## Begin Extracted records

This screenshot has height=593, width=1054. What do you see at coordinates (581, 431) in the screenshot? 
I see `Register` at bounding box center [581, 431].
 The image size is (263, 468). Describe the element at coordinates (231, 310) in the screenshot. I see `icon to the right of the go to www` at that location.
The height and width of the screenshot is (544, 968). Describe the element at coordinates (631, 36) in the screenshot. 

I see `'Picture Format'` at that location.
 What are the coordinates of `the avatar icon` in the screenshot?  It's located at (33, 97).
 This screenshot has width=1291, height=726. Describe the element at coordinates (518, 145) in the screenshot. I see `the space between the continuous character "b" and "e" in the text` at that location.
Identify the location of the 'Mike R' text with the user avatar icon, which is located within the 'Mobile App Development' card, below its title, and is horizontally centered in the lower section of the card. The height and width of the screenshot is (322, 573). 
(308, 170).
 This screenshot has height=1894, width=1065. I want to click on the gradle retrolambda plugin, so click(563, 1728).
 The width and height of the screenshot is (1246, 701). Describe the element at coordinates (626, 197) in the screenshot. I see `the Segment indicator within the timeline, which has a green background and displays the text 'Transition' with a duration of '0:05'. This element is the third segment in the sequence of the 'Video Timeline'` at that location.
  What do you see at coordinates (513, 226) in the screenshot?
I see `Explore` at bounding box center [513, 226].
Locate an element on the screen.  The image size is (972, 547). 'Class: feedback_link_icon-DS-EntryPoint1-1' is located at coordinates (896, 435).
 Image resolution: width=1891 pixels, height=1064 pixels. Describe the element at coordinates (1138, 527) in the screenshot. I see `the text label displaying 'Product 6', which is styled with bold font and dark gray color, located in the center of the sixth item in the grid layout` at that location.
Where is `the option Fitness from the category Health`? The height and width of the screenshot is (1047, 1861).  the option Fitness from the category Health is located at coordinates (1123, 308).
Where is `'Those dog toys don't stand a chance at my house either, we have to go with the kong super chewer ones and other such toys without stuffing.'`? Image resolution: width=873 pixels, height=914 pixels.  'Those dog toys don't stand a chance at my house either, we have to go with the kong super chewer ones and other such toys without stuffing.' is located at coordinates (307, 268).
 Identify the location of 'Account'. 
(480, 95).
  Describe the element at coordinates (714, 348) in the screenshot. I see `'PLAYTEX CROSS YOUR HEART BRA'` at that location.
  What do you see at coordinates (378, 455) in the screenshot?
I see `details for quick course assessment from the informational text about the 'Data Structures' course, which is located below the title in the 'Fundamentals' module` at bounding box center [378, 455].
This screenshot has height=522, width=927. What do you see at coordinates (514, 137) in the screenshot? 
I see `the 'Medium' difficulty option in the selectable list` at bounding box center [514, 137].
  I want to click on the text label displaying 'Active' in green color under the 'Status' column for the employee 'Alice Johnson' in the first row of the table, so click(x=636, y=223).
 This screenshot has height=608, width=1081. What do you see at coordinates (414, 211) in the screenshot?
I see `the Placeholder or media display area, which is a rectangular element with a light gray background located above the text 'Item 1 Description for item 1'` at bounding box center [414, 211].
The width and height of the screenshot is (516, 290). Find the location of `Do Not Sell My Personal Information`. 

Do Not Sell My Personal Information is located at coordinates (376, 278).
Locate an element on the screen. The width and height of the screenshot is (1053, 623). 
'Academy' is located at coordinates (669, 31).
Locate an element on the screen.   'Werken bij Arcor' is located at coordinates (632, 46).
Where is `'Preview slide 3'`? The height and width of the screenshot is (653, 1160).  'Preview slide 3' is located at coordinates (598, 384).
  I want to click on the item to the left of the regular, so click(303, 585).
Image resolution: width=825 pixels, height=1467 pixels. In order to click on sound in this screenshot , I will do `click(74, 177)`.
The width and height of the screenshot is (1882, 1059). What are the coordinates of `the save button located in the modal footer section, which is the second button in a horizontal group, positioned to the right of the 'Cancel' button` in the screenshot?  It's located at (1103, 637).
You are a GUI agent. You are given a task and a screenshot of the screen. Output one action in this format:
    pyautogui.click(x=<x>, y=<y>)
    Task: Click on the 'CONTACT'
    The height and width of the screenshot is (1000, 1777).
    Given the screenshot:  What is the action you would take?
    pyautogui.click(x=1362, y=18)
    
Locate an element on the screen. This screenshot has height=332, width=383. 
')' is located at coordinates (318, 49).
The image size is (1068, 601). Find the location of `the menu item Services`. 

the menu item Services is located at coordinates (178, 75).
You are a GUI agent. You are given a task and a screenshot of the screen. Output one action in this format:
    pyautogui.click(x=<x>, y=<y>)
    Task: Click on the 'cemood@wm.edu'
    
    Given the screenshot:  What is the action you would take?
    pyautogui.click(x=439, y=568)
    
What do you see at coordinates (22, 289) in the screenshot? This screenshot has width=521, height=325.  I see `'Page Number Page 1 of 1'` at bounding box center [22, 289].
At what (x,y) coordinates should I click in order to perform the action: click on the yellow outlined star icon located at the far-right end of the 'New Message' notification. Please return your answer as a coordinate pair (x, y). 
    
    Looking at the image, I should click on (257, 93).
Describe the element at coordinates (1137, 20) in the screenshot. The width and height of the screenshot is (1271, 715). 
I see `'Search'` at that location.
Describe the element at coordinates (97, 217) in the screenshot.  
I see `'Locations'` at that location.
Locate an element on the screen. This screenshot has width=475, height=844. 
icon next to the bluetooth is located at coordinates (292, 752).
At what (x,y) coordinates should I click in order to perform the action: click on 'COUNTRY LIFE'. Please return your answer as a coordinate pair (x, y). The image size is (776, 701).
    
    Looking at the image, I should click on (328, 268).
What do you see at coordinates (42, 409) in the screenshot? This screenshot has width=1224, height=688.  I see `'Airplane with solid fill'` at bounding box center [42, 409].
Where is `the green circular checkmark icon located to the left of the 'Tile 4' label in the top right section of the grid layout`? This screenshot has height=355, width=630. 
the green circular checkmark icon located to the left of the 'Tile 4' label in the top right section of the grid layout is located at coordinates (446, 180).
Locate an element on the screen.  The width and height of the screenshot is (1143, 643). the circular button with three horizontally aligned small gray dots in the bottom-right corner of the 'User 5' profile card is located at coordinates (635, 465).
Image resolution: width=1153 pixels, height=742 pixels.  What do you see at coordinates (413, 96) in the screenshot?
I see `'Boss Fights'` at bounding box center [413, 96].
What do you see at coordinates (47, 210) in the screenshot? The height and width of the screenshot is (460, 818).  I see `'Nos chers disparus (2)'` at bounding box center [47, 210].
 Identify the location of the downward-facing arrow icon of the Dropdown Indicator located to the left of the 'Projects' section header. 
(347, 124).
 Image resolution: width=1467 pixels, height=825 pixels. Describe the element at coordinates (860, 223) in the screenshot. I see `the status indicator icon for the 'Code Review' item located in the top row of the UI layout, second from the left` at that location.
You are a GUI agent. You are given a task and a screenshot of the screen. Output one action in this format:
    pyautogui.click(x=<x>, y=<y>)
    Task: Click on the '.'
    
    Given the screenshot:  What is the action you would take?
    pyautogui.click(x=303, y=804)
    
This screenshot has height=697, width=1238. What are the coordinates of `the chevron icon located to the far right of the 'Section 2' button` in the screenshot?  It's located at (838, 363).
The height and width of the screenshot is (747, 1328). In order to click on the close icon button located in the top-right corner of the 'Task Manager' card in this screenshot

## End Extracted records

Copy all of the material above word for word, from start to finish.

This screenshot has height=593, width=1054. What do you see at coordinates (581, 431) in the screenshot? 
I see `Register` at bounding box center [581, 431].
 The image size is (263, 468). Describe the element at coordinates (231, 310) in the screenshot. I see `icon to the right of the go to www` at that location.
The height and width of the screenshot is (544, 968). Describe the element at coordinates (631, 36) in the screenshot. 

I see `'Picture Format'` at that location.
 What are the coordinates of `the avatar icon` in the screenshot?  It's located at (33, 97).
 This screenshot has width=1291, height=726. Describe the element at coordinates (518, 145) in the screenshot. I see `the space between the continuous character "b" and "e" in the text` at that location.
Identify the location of the 'Mike R' text with the user avatar icon, which is located within the 'Mobile App Development' card, below its title, and is horizontally centered in the lower section of the card. The height and width of the screenshot is (322, 573). 
(308, 170).
 This screenshot has height=1894, width=1065. I want to click on the gradle retrolambda plugin, so click(563, 1728).
 The width and height of the screenshot is (1246, 701). Describe the element at coordinates (626, 197) in the screenshot. I see `the Segment indicator within the timeline, which has a green background and displays the text 'Transition' with a duration of '0:05'. This element is the third segment in the sequence of the 'Video Timeline'` at that location.
  What do you see at coordinates (513, 226) in the screenshot?
I see `Explore` at bounding box center [513, 226].
Locate an element on the screen.  The image size is (972, 547). 'Class: feedback_link_icon-DS-EntryPoint1-1' is located at coordinates (896, 435).
 Image resolution: width=1891 pixels, height=1064 pixels. Describe the element at coordinates (1138, 527) in the screenshot. I see `the text label displaying 'Product 6', which is styled with bold font and dark gray color, located in the center of the sixth item in the grid layout` at that location.
Where is `the option Fitness from the category Health`? The height and width of the screenshot is (1047, 1861).  the option Fitness from the category Health is located at coordinates (1123, 308).
Where is `'Those dog toys don't stand a chance at my house either, we have to go with the kong super chewer ones and other such toys without stuffing.'`? Image resolution: width=873 pixels, height=914 pixels.  'Those dog toys don't stand a chance at my house either, we have to go with the kong super chewer ones and other such toys without stuffing.' is located at coordinates (307, 268).
 Identify the location of 'Account'. 
(480, 95).
  Describe the element at coordinates (714, 348) in the screenshot. I see `'PLAYTEX CROSS YOUR HEART BRA'` at that location.
  What do you see at coordinates (378, 455) in the screenshot?
I see `details for quick course assessment from the informational text about the 'Data Structures' course, which is located below the title in the 'Fundamentals' module` at bounding box center [378, 455].
This screenshot has height=522, width=927. What do you see at coordinates (514, 137) in the screenshot? 
I see `the 'Medium' difficulty option in the selectable list` at bounding box center [514, 137].
  I want to click on the text label displaying 'Active' in green color under the 'Status' column for the employee 'Alice Johnson' in the first row of the table, so click(x=636, y=223).
 This screenshot has height=608, width=1081. What do you see at coordinates (414, 211) in the screenshot?
I see `the Placeholder or media display area, which is a rectangular element with a light gray background located above the text 'Item 1 Description for item 1'` at bounding box center [414, 211].
The width and height of the screenshot is (516, 290). Find the location of `Do Not Sell My Personal Information`. 

Do Not Sell My Personal Information is located at coordinates (376, 278).
Locate an element on the screen. The width and height of the screenshot is (1053, 623). 
'Academy' is located at coordinates (669, 31).
Locate an element on the screen.   'Werken bij Arcor' is located at coordinates (632, 46).
Where is `'Preview slide 3'`? The height and width of the screenshot is (653, 1160).  'Preview slide 3' is located at coordinates (598, 384).
  I want to click on the item to the left of the regular, so click(303, 585).
Image resolution: width=825 pixels, height=1467 pixels. In order to click on sound in this screenshot , I will do `click(74, 177)`.
The width and height of the screenshot is (1882, 1059). What are the coordinates of `the save button located in the modal footer section, which is the second button in a horizontal group, positioned to the right of the 'Cancel' button` in the screenshot?  It's located at (1103, 637).
You are a GUI agent. You are given a task and a screenshot of the screen. Output one action in this format:
    pyautogui.click(x=<x>, y=<y>)
    Task: Click on the 'CONTACT'
    The height and width of the screenshot is (1000, 1777).
    Given the screenshot:  What is the action you would take?
    pyautogui.click(x=1362, y=18)
    
Locate an element on the screen. This screenshot has height=332, width=383. 
')' is located at coordinates (318, 49).
The image size is (1068, 601). Find the location of `the menu item Services`. 

the menu item Services is located at coordinates (178, 75).
You are a GUI agent. You are given a task and a screenshot of the screen. Output one action in this format:
    pyautogui.click(x=<x>, y=<y>)
    Task: Click on the 'cemood@wm.edu'
    
    Given the screenshot:  What is the action you would take?
    pyautogui.click(x=439, y=568)
    
What do you see at coordinates (22, 289) in the screenshot? This screenshot has width=521, height=325.  I see `'Page Number Page 1 of 1'` at bounding box center [22, 289].
At what (x,y) coordinates should I click in order to perform the action: click on the yellow outlined star icon located at the far-right end of the 'New Message' notification. Please return your answer as a coordinate pair (x, y). 
    
    Looking at the image, I should click on (257, 93).
Describe the element at coordinates (1137, 20) in the screenshot. The width and height of the screenshot is (1271, 715). 
I see `'Search'` at that location.
Describe the element at coordinates (97, 217) in the screenshot.  
I see `'Locations'` at that location.
Locate an element on the screen. This screenshot has width=475, height=844. 
icon next to the bluetooth is located at coordinates (292, 752).
At what (x,y) coordinates should I click in order to perform the action: click on 'COUNTRY LIFE'. Please return your answer as a coordinate pair (x, y). The image size is (776, 701).
    
    Looking at the image, I should click on (328, 268).
What do you see at coordinates (42, 409) in the screenshot? This screenshot has width=1224, height=688.  I see `'Airplane with solid fill'` at bounding box center [42, 409].
Where is `the green circular checkmark icon located to the left of the 'Tile 4' label in the top right section of the grid layout`? This screenshot has height=355, width=630. 
the green circular checkmark icon located to the left of the 'Tile 4' label in the top right section of the grid layout is located at coordinates (446, 180).
Locate an element on the screen.  The width and height of the screenshot is (1143, 643). the circular button with three horizontally aligned small gray dots in the bottom-right corner of the 'User 5' profile card is located at coordinates (635, 465).
Image resolution: width=1153 pixels, height=742 pixels.  What do you see at coordinates (413, 96) in the screenshot?
I see `'Boss Fights'` at bounding box center [413, 96].
What do you see at coordinates (47, 210) in the screenshot? The height and width of the screenshot is (460, 818).  I see `'Nos chers disparus (2)'` at bounding box center [47, 210].
 Identify the location of the downward-facing arrow icon of the Dropdown Indicator located to the left of the 'Projects' section header. 
(347, 124).
 Image resolution: width=1467 pixels, height=825 pixels. Describe the element at coordinates (860, 223) in the screenshot. I see `the status indicator icon for the 'Code Review' item located in the top row of the UI layout, second from the left` at that location.
You are a GUI agent. You are given a task and a screenshot of the screen. Output one action in this format:
    pyautogui.click(x=<x>, y=<y>)
    Task: Click on the '.'
    
    Given the screenshot:  What is the action you would take?
    pyautogui.click(x=303, y=804)
    
This screenshot has height=697, width=1238. What are the coordinates of `the chevron icon located to the far right of the 'Section 2' button` in the screenshot?  It's located at (838, 363).
The height and width of the screenshot is (747, 1328). In order to click on the close icon button located in the top-right corner of the 'Task Manager' card in this screenshot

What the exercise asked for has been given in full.